- _Material provided_
──────

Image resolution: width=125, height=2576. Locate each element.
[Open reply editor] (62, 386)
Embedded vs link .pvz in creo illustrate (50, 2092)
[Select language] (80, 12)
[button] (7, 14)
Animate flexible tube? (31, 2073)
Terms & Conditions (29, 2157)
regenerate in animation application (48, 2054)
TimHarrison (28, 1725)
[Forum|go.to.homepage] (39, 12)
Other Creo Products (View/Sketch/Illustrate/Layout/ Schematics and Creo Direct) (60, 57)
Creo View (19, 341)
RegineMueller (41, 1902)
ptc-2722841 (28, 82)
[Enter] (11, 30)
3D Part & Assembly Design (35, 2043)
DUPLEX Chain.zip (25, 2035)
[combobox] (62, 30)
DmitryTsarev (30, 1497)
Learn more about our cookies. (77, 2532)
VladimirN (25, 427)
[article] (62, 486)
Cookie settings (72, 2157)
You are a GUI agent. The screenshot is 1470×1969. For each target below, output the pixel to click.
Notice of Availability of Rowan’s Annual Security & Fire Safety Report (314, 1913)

──────

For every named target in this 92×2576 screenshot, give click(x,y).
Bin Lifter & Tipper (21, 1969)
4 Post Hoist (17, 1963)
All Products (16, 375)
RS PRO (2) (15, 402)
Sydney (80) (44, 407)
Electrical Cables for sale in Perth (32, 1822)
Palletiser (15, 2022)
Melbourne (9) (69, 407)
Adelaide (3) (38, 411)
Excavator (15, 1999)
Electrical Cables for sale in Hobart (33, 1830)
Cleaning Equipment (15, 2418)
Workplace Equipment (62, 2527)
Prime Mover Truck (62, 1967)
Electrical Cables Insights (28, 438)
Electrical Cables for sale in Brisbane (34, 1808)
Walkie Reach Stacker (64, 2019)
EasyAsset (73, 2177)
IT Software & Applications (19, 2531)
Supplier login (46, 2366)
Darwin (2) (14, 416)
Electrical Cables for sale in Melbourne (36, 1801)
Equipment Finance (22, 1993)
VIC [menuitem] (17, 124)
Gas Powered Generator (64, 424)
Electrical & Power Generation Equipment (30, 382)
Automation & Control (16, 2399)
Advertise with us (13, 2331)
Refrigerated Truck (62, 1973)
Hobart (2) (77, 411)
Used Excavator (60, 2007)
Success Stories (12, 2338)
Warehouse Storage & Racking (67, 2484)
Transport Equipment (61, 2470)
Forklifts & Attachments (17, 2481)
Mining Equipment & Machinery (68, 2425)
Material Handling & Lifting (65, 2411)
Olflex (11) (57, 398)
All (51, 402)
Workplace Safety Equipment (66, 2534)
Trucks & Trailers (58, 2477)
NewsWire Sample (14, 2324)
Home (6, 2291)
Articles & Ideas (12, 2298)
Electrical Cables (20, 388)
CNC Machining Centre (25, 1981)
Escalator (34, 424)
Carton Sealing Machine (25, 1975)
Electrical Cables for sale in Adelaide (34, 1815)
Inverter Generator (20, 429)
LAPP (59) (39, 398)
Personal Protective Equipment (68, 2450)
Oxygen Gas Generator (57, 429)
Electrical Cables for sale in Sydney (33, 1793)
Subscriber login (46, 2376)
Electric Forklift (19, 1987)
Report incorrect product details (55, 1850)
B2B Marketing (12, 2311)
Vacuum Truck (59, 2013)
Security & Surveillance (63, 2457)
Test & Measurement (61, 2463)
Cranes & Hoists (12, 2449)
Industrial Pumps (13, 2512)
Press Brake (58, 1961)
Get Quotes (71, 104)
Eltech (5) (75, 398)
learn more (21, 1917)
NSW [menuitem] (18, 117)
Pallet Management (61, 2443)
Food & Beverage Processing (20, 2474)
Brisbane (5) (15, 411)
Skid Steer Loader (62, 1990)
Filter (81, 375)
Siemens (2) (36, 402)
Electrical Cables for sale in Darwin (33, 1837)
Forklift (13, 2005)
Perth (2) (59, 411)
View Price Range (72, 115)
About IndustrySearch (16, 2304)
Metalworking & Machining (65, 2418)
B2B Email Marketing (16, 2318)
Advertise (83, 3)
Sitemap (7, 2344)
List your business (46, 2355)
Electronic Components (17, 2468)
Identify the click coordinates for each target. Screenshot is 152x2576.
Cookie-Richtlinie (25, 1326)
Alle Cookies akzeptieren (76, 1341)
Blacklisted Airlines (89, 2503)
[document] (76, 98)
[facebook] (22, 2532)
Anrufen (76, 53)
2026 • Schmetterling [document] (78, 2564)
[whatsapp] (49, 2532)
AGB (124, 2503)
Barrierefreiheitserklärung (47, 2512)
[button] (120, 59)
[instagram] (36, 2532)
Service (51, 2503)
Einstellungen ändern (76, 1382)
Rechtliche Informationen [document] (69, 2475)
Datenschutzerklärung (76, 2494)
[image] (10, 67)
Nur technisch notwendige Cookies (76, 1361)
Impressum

──────

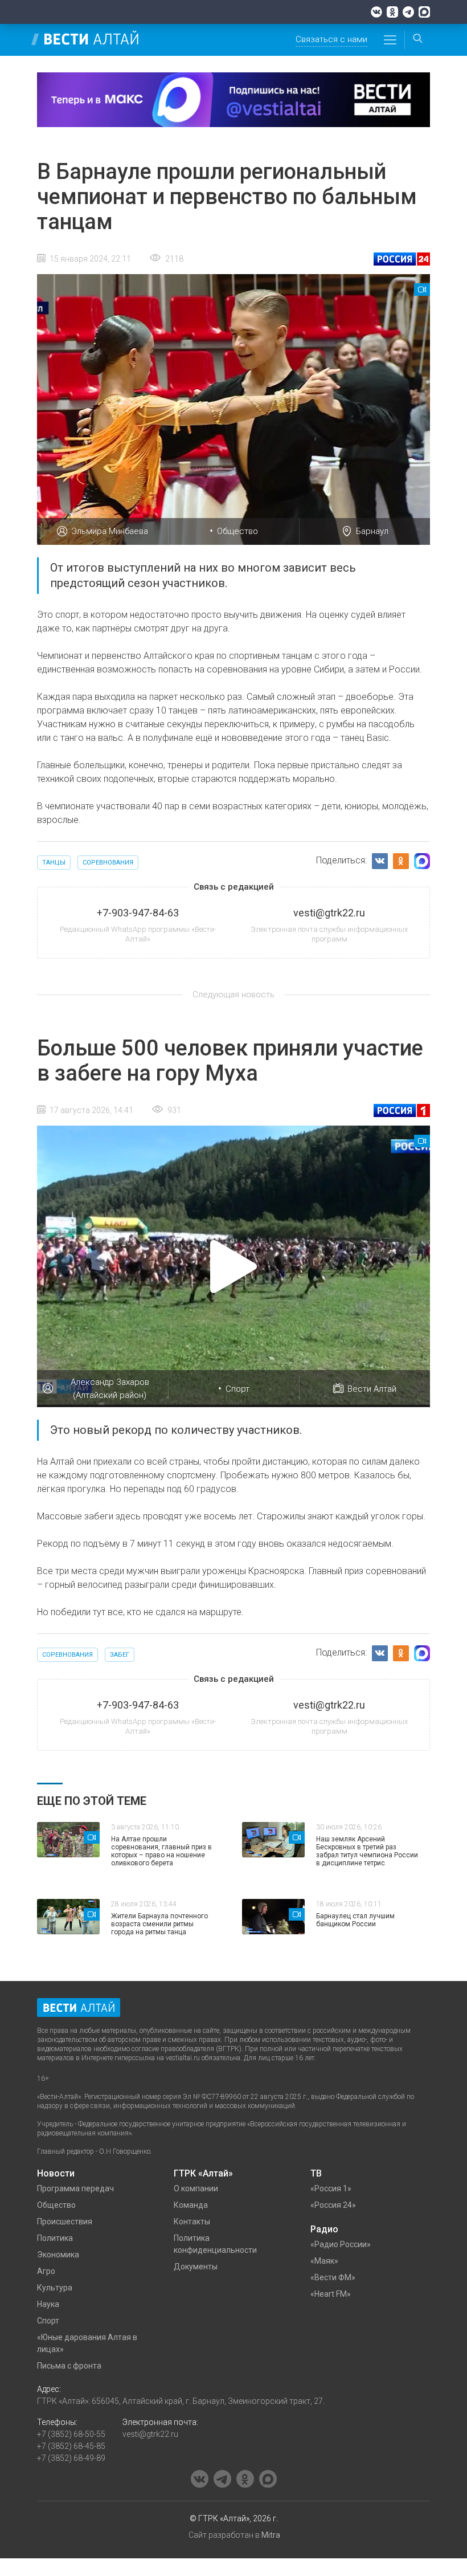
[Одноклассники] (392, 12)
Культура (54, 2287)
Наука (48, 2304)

──────

- _Aim of the exercise_
Given the records above, reproduce precisely and only the lines between the line holding "Electrical Cables for sale in Adelaide" and the line holding "Subscriber login (46, 2376)", inclusive.

- _Your solution_
Electrical Cables for sale in Adelaide (34, 1815)
Inverter Generator (20, 429)
LAPP (59) (39, 398)
Personal Protective Equipment (68, 2450)
Oxygen Gas Generator (57, 429)
Electrical Cables for sale in Sydney (33, 1793)
Subscriber login (46, 2376)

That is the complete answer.